What you will do ▸
In the records below, replace "temperature" with "reading" and change nothing else. Leave the pictures out.

Information given ▸
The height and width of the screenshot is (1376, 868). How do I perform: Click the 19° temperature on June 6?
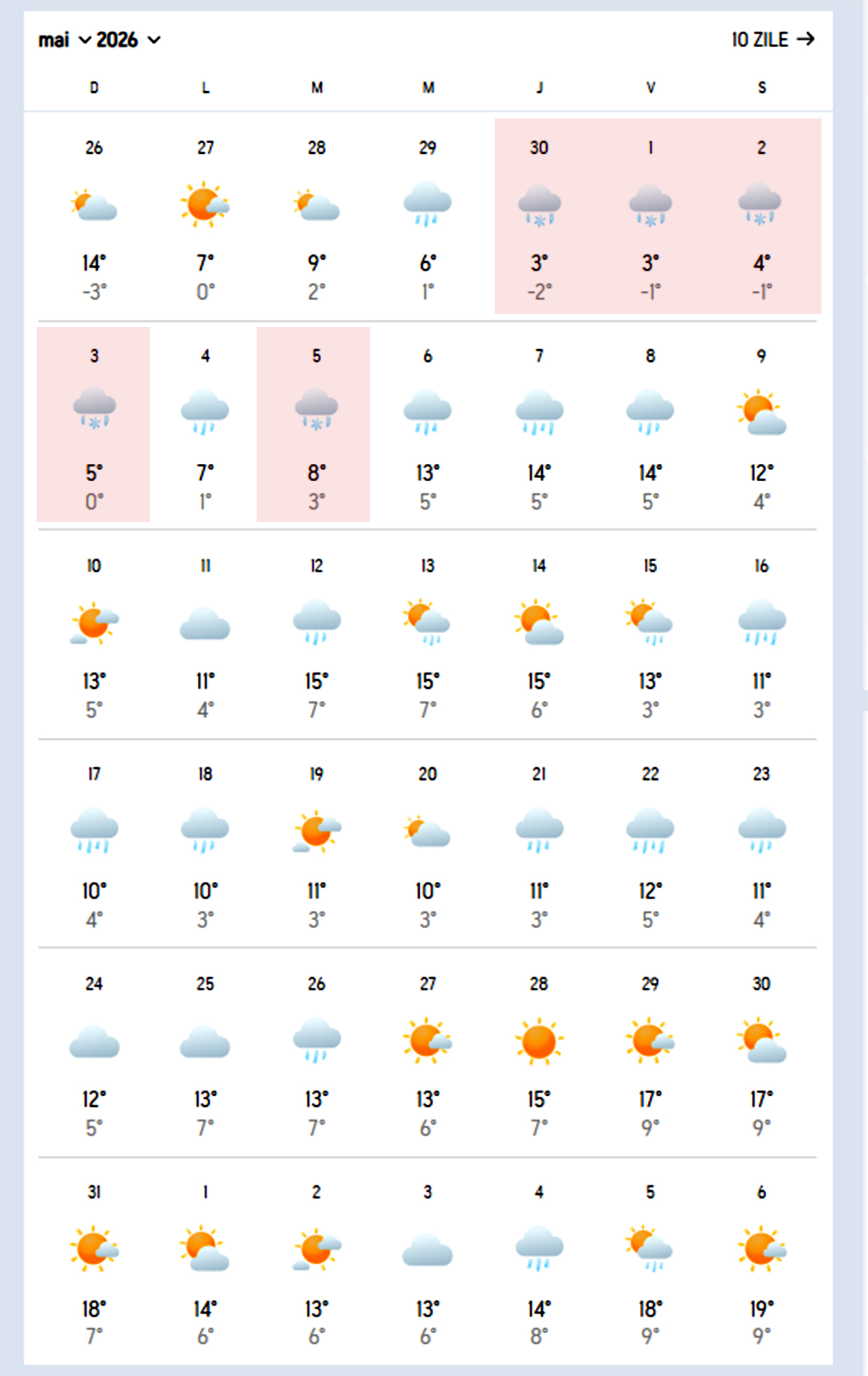(x=761, y=1308)
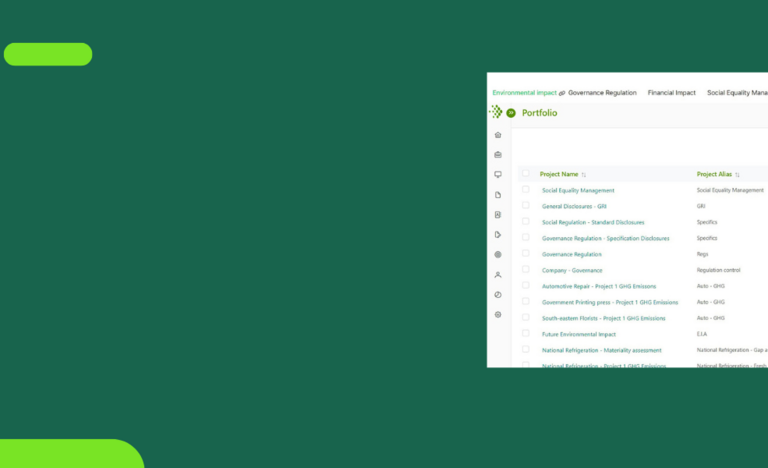The image size is (768, 468).
Task: Switch to the Governance Regulation tab
Action: click(602, 93)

Expected answer ▸
The height and width of the screenshot is (1376, 868). How do I perform: Click the 19° reading on June 6?
(x=761, y=1308)
The image size is (768, 468).
Task: Switch to the Governance Regulation tab
Action: click(602, 93)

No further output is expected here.